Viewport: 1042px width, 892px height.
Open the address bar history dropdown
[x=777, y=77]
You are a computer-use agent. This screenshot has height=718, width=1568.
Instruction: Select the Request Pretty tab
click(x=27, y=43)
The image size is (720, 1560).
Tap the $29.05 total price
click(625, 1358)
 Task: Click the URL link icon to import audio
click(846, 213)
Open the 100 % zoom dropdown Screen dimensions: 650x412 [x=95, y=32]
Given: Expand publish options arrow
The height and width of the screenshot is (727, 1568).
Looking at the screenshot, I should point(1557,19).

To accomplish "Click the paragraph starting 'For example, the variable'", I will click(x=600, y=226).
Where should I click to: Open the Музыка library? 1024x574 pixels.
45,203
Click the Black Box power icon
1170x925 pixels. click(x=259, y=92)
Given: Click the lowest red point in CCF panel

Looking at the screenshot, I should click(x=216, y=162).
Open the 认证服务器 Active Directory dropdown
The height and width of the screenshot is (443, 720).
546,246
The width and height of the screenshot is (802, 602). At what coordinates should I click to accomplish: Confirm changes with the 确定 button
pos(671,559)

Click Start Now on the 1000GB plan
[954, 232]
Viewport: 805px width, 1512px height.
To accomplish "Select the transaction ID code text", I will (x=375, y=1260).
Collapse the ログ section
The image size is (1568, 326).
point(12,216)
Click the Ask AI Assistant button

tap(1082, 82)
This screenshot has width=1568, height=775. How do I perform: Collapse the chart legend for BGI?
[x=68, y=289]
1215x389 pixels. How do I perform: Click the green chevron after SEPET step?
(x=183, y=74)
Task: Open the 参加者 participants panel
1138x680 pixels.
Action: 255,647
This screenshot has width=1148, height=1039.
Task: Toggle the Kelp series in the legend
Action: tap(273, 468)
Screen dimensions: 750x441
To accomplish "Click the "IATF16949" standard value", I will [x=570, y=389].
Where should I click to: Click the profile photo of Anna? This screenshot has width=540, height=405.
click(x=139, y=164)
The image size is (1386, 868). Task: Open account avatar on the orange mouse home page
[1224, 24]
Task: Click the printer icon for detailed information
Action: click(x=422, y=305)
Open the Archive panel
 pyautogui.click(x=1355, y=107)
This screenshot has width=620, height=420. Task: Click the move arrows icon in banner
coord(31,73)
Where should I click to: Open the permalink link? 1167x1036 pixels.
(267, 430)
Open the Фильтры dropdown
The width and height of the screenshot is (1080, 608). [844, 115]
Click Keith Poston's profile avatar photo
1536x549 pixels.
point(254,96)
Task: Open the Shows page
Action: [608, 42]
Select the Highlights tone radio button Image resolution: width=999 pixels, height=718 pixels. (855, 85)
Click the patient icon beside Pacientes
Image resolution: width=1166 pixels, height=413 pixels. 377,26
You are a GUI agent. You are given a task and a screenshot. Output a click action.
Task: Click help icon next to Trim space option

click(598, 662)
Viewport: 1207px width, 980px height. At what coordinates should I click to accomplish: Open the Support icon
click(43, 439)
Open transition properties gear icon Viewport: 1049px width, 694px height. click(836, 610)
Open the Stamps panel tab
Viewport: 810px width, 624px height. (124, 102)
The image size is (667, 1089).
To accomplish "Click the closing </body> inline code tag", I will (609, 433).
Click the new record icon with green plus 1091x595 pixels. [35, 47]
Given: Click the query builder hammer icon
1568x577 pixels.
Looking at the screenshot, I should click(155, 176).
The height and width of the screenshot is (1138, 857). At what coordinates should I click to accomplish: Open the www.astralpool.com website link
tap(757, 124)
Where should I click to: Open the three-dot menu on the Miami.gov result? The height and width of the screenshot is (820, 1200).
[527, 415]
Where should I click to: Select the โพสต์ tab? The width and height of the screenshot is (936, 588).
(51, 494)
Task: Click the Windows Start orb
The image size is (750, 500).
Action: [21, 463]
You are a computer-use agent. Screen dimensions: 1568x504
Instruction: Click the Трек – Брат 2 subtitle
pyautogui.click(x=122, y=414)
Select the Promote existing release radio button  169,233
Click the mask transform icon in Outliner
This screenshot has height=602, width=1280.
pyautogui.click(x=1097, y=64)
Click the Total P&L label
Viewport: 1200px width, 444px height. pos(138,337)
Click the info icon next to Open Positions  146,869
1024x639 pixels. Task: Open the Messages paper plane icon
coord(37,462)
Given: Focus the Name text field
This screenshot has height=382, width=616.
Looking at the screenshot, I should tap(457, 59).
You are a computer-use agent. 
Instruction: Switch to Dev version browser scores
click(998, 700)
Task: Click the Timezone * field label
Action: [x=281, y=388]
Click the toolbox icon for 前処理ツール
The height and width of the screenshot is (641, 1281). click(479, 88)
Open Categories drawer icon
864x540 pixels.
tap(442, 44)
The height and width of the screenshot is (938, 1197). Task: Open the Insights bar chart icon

**Given exercise**
Copy every one of the records above, word for word and line for line.

**Answer to the problem**
Viewport: 1042px width, 892px height.
Open the address bar history dropdown
[x=777, y=77]
You are a computer-use agent. This screenshot has height=718, width=1568.
Instruction: Select the Request Pretty tab
click(x=27, y=43)
The image size is (720, 1560).
Tap the $29.05 total price
click(625, 1358)
 Task: Click the URL link icon to import audio
click(846, 213)
Open the 100 % zoom dropdown Screen dimensions: 650x412 [x=95, y=32]
Given: Expand publish options arrow
The height and width of the screenshot is (727, 1568).
Looking at the screenshot, I should point(1557,19).

To accomplish "Click the paragraph starting 'For example, the variable'", I will click(x=600, y=226).
Where should I click to: Open the Музыка library? 1024x574 pixels.
45,203
Click the Black Box power icon
1170x925 pixels. click(x=259, y=92)
Given: Click the lowest red point in CCF panel

Looking at the screenshot, I should click(x=216, y=162).
Open the 认证服务器 Active Directory dropdown
The height and width of the screenshot is (443, 720).
546,246
The width and height of the screenshot is (802, 602). At what coordinates should I click to accomplish: Confirm changes with the 确定 button
pos(671,559)

Click Start Now on the 1000GB plan
[954, 232]
Viewport: 805px width, 1512px height.
To accomplish "Select the transaction ID code text", I will (x=375, y=1260).
Collapse the ログ section
The image size is (1568, 326).
point(12,216)
Click the Ask AI Assistant button

tap(1082, 82)
This screenshot has width=1568, height=775. How do I perform: Collapse the chart legend for BGI?
[x=68, y=289]
1215x389 pixels. How do I perform: Click the green chevron after SEPET step?
(x=183, y=74)
Task: Open the 参加者 participants panel
1138x680 pixels.
Action: 255,647
This screenshot has width=1148, height=1039.
Task: Toggle the Kelp series in the legend
Action: tap(273, 468)
Screen dimensions: 750x441
To accomplish "Click the "IATF16949" standard value", I will [x=570, y=389].
Where should I click to: Click the profile photo of Anna? This screenshot has width=540, height=405.
click(x=139, y=164)
The image size is (1386, 868). Task: Open account avatar on the orange mouse home page
[1224, 24]
Task: Click the printer icon for detailed information
Action: click(x=422, y=305)
Open the Archive panel
 pyautogui.click(x=1355, y=107)
This screenshot has width=620, height=420. Task: Click the move arrows icon in banner
coord(31,73)
Where should I click to: Open the permalink link? 1167x1036 pixels.
(267, 430)
Open the Фильтры dropdown
The width and height of the screenshot is (1080, 608). [844, 115]
Click Keith Poston's profile avatar photo
1536x549 pixels.
point(254,96)
Task: Open the Shows page
Action: [608, 42]
Select the Highlights tone radio button Image resolution: width=999 pixels, height=718 pixels. (855, 85)
Click the patient icon beside Pacientes
Image resolution: width=1166 pixels, height=413 pixels. 377,26
You are a GUI agent. You are given a task and a screenshot. Output a click action.
Task: Click help icon next to Trim space option

click(598, 662)
Viewport: 1207px width, 980px height. At what coordinates should I click to accomplish: Open the Support icon
click(43, 439)
Open transition properties gear icon Viewport: 1049px width, 694px height. click(836, 610)
Open the Stamps panel tab
Viewport: 810px width, 624px height. (124, 102)
The image size is (667, 1089).
To accomplish "Click the closing </body> inline code tag", I will (609, 433).
Click the new record icon with green plus 1091x595 pixels. [35, 47]
Given: Click the query builder hammer icon
1568x577 pixels.
Looking at the screenshot, I should click(155, 176).
The height and width of the screenshot is (1138, 857). At what coordinates should I click to accomplish: Open the www.astralpool.com website link
tap(757, 124)
Where should I click to: Open the three-dot menu on the Miami.gov result? The height and width of the screenshot is (820, 1200).
[527, 415]
Where should I click to: Select the โพสต์ tab? The width and height of the screenshot is (936, 588).
(51, 494)
Task: Click the Windows Start orb
The image size is (750, 500).
Action: [21, 463]
You are a computer-use agent. Screen dimensions: 1568x504
Instruction: Click the Трек – Брат 2 subtitle
pyautogui.click(x=122, y=414)
Select the Promote existing release radio button  169,233
Click the mask transform icon in Outliner
This screenshot has height=602, width=1280.
pyautogui.click(x=1097, y=64)
Click the Total P&L label
Viewport: 1200px width, 444px height. pos(138,337)
Click the info icon next to Open Positions  146,869
1024x639 pixels. Task: Open the Messages paper plane icon
coord(37,462)
Given: Focus the Name text field
This screenshot has height=382, width=616.
Looking at the screenshot, I should tap(457, 59).
You are a computer-use agent. 
Instruction: Switch to Dev version browser scores
click(998, 700)
Task: Click the Timezone * field label
Action: [x=281, y=388]
Click the toolbox icon for 前処理ツール
The height and width of the screenshot is (641, 1281). click(479, 88)
Open Categories drawer icon
864x540 pixels.
tap(442, 44)
The height and width of the screenshot is (938, 1197). Task: Open the Insights bar chart icon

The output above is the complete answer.